Its flagship stores, which include the Hollister store on Fifth Avenue, “represent the pinnacle of the company’s in-store branding efforts,” Abercrombie said in the report.

 

“Flagship stores and social media both attract a substantial number of international consumers and have significantly contributed to the worldwide status of the company’s iconic brands.”

 

Hollister, headquartered in Ohio, had 545 stores worldwide at the end of July. It plans to open 40 international mall-based stores this fiscal year, including opening Hollister’s first stores in China and Hong Kong.

 

The chain is on the upswing again after a few bumpy years, with same store sales rising 12% in the second quarter.

 

Hollister interiorThe inside of the Hollister store on Fifth Avenue. The store has multiple screens broadcasting images from Huntington Beach.

After seeing how Abercrombie took those HB video feeds to such a huge new level on Fifth Avenue, it made me wonder how much the company is paying the city.

 

After all, Hollister recorded revenues of $1.5 billion in 2010 and with the Huntington Beach images its key marketing strategy, I would assume they are paying the city a pretty penny.

 

Nope.
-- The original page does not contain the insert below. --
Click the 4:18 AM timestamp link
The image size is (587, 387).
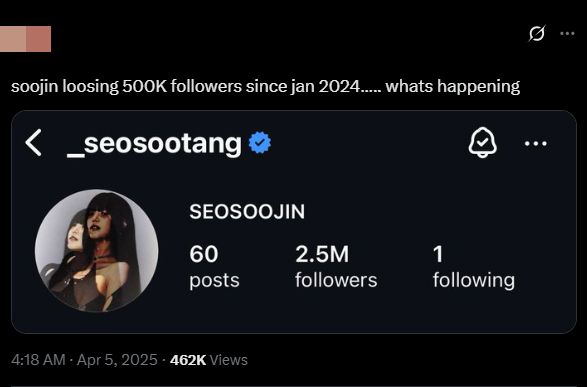click(x=38, y=360)
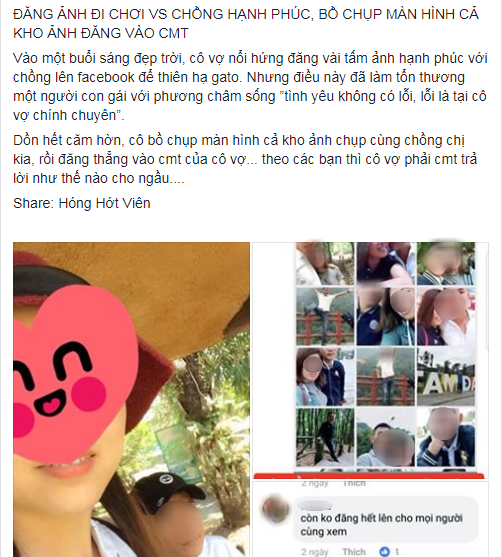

I went down to City Hall to get a copy of the contract, and was shocked by how little Abercrombie is paying. Boy, was Abercrombie smart.

 

When Abercrombie first approached the city in 2004, it offered to pay $60,000 a year plus CPI increases in a five-year contract. Hollister installed two cameras on the pier at the time.

 

Abercrombie came back in 2008, before the five-year contract was up, because it was building the flagship store on Fifth Avenue and wanted a new agreement in place before the store opened, according to the contract.

 

Hollister - hbThe monitors label the images from Huntington Beach and reinforce the city’s “Surf City” motto.
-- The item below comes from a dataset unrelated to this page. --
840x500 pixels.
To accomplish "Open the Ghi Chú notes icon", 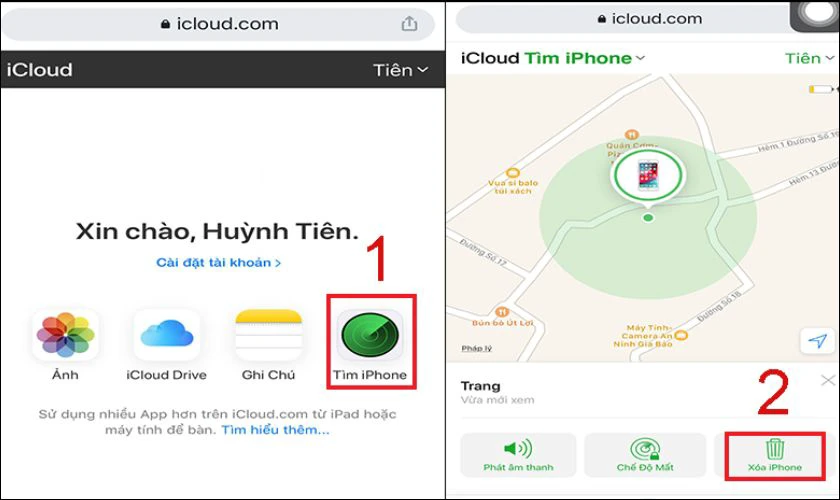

The new agreement raised the fee — to $116,000 per year, plus CPI increases — and allowed Abercrombie to install seven more cameras on the pier, for a total of nine. This gave them more views of the beach to showcase in their multi-level Fifth Avenue store.

 

Abercrombie added other sweeteners including a signing bonus of $50,000 at the beginning of the new agreement to go toward lifeguard equipment and $50,000 at each five-year extension.

 

The parties agreed to four, five-year extensions. However, there is no penalty if the city terminates the agreement early, according to the contract.

 

I’m guessing Abercrombie also went back and raised the payments because it thought people would react the same way I did when they saw that Fifth Avenue store.

 

A person in the Huntington Beach Finance Department told me currently with the CPI increases, the city is getting about $122,000 a year from Abercrombie.

 

To be fair, the city also benefits because the feeds showcase Huntington Beach to the world. The feeds feature a tagline that says “Huntington Beach Surf City, USA.”

 

But still — what a steal. A chain that generates $1.5 billion in annual revenue pays a measly $122,000 a year to broadcast those images in its stores around the world, the images it has built not only its whole store concept around, but its entire brand.

 

Not only are they doing it in the surf industry’s backyard, they are doing it on the cheap. Guess those Ohio guys are pretty smart.